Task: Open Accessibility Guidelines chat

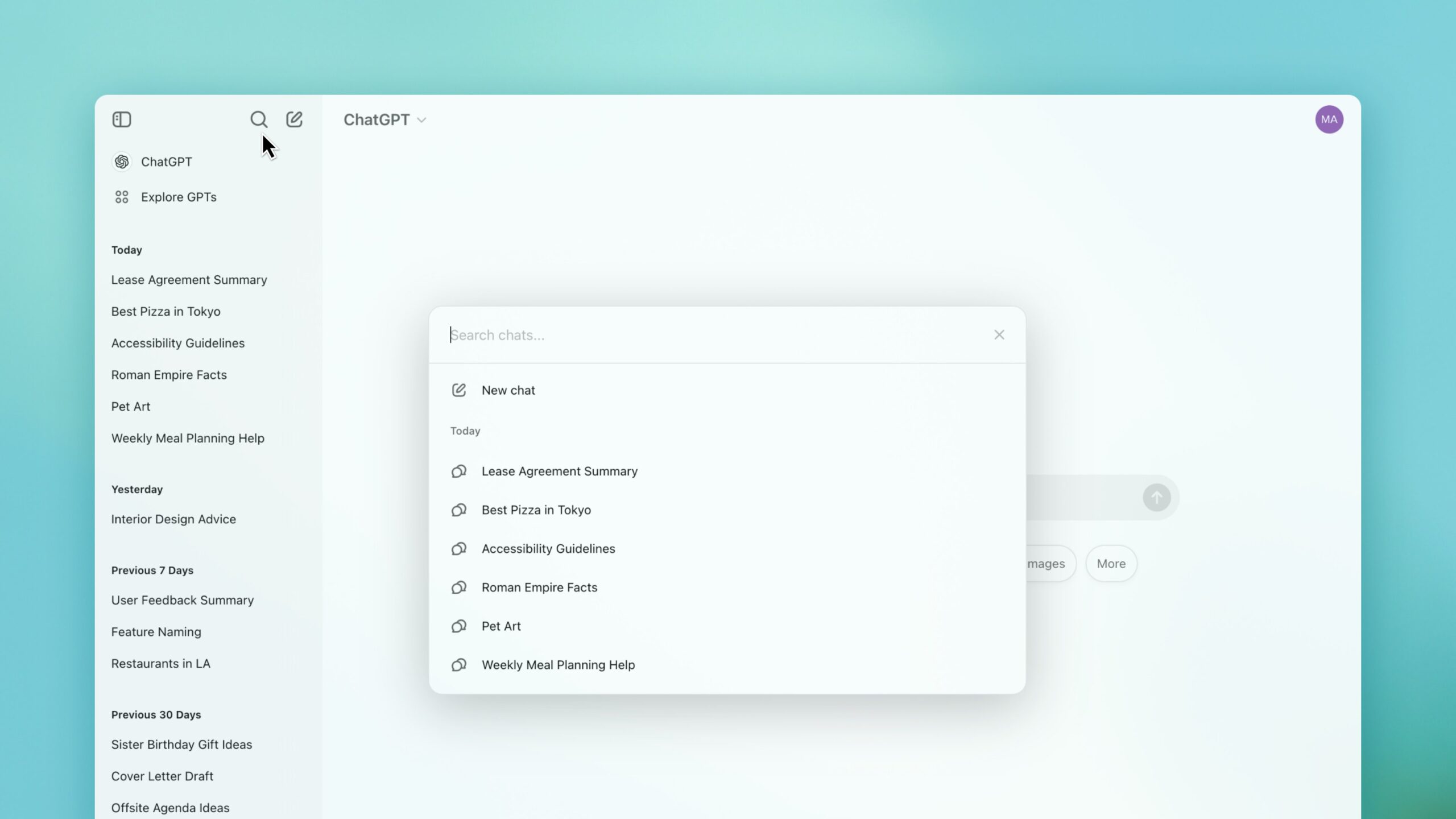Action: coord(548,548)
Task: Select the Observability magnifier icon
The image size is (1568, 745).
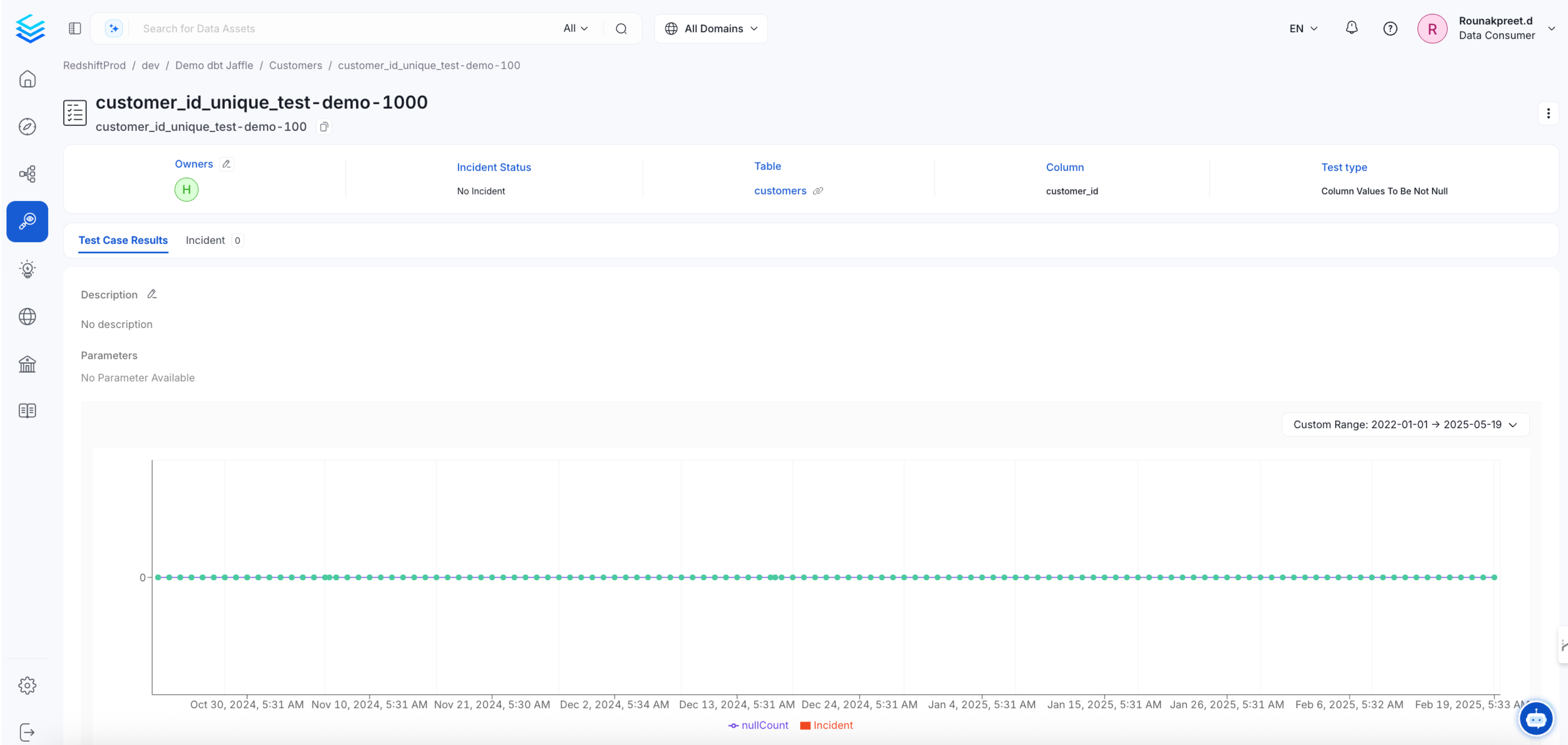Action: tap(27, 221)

» **WHAT YOU WILL DO**: Reproduce every line of the records above verbatim, leaving out the pictures.

» **WRITTEN REPLY**:
Task: Open Accessibility Guidelines chat

Action: coord(548,548)
Task: Select the Observability magnifier icon
The image size is (1568, 745).
Action: tap(27, 221)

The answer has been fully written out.